How is the author getting x^6/2, y^4/2 when you distribute for the first part of the equation? I am completely clueless as to how she did this could someone please fill me in. Thanks!

The 1st term looks like this:

$x^\frac{1}{2}y^\frac{3}{2}(x^\frac{5}{2}y^\frac{1} {2})$

To find the new exponent of x, add the two different exponents because this property holds:

$x^a * x^b = x^{a+b}$

Therefore: $\frac{1}{2}+\frac{5}{2}=3$, and the new exponent for x is 3. Likewise, y now has an exponent of 2.
• May 23rd 2008, 10:41 AM
Moo
Hello,

Quote:

Originally Posted by cmf0106
Not sure how to solve the last part of this problem.

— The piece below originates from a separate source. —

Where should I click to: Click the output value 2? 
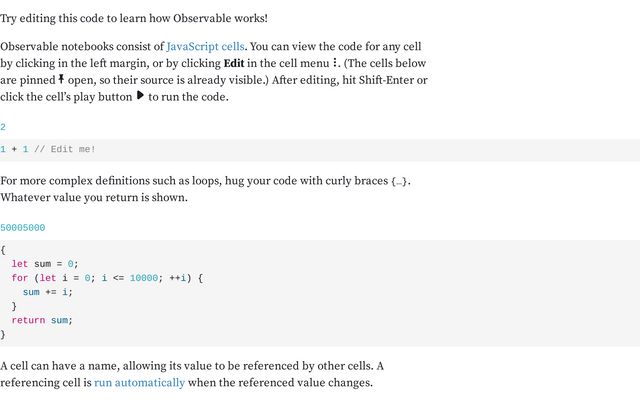click(3, 127)
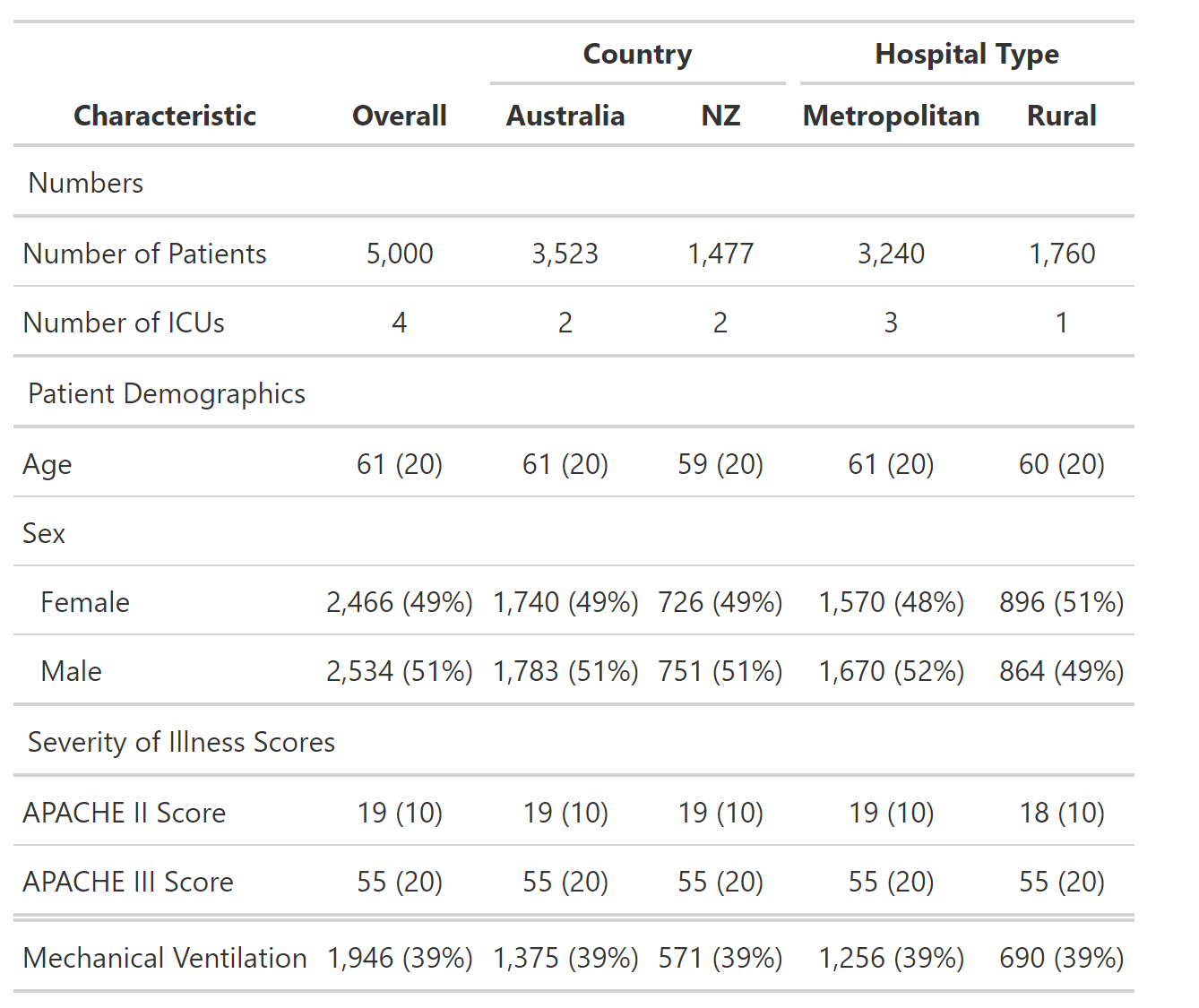
Task: Click the Country spanning header
Action: (x=637, y=54)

The original equation reads:

$\sqrt{xy^3} (\sqrt{x^5y} - \sqrt{xy^7})$

So then you raise the powers to get some nicer exponents to work which looks like this

$x^\frac{1}{2}y^\frac{3}{2}(x^\frac{5}{2}y^\frac{1} {2}) - x^\frac{1}{2}y^\frac{3}{2}(x^\frac{1}{2}y^\frac{7} {2})$

and here is where I am lost, the author adds the exponents of the variables and ends up with

$x^\frac{6}{2}y^\frac{4}{2}-x^\frac{2}{2}y^\frac{10}{2}$

How is the author getting x^6/2, y^4/2 when you distribute for the first part of the equation? I am completely clueless as to how she did this could someone please fill me in. Thanks!

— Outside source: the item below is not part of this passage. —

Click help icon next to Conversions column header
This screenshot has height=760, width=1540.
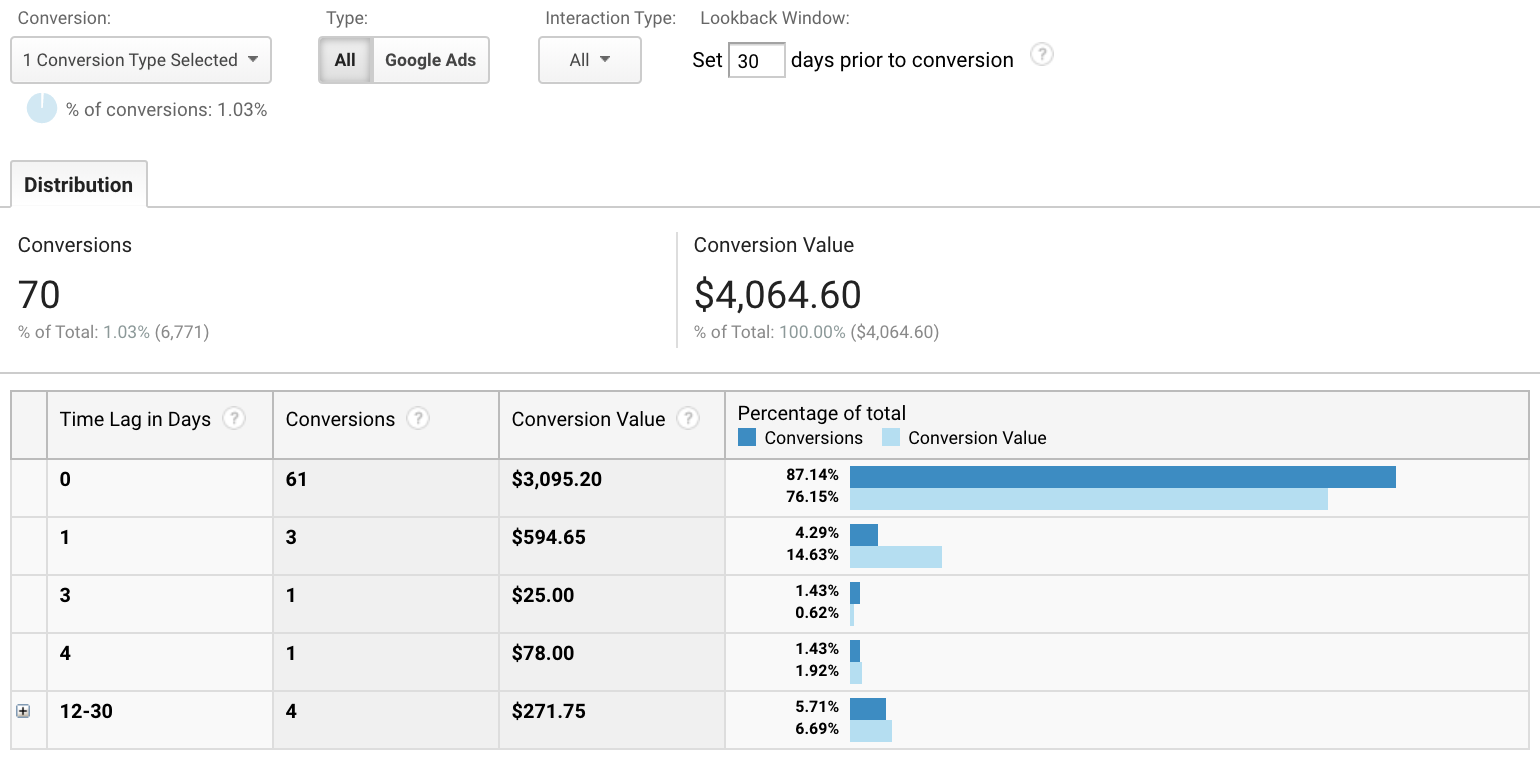[418, 419]
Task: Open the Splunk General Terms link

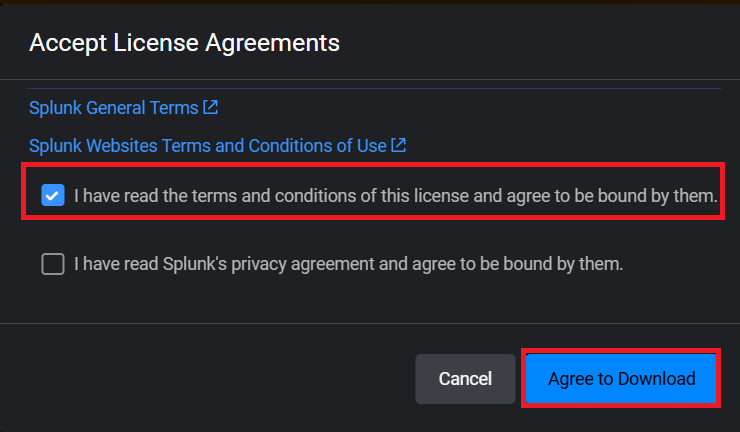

The rule states : $a^b a^c=a^{b+c}$

$x^{\frac 12}y^{\frac 32}(x^{\frac 52}y^{\frac 12})=x^{\frac 12}y^{\frac 32}x^{\frac 52}y^{\frac 12}=x^{\frac 12}x^{\frac 52}y^{\frac 32}y^{\frac 12}=\dots$
• May 23rd 2008, 10:52 AM
cmf0106
Thanks for the input everyone! I just realized I made a mistake. At times I forgot the author assumes that one is not utilizing a calculator.